WORK TO COMPLETE
State the count of lines in this material that hold the string "agent" and add nothing.

GIVEN RECORDS

Start of Block

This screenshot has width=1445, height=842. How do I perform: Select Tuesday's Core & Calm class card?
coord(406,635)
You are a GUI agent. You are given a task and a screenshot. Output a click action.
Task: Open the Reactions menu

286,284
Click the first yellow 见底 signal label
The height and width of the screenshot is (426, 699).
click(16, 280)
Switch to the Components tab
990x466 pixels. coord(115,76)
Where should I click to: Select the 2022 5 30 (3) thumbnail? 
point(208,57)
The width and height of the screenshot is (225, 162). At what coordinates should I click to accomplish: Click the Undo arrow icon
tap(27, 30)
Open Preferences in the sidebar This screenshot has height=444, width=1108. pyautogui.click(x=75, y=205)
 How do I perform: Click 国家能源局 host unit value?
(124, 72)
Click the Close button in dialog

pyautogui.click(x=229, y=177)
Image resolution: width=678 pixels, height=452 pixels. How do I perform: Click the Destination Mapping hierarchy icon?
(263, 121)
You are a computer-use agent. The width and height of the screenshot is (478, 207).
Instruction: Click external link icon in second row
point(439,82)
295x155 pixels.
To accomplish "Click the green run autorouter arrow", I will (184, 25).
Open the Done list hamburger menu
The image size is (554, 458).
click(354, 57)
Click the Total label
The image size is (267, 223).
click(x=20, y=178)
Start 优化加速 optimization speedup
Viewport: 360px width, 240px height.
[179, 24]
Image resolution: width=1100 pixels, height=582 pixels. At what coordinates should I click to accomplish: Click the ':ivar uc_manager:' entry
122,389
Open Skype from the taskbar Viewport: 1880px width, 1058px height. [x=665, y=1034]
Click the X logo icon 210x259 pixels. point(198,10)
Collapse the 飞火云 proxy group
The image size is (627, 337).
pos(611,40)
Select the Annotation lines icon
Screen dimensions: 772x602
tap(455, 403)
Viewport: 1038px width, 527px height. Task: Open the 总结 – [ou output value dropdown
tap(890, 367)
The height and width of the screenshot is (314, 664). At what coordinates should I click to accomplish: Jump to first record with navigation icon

End of Block

COMPLETED EXERCISE
2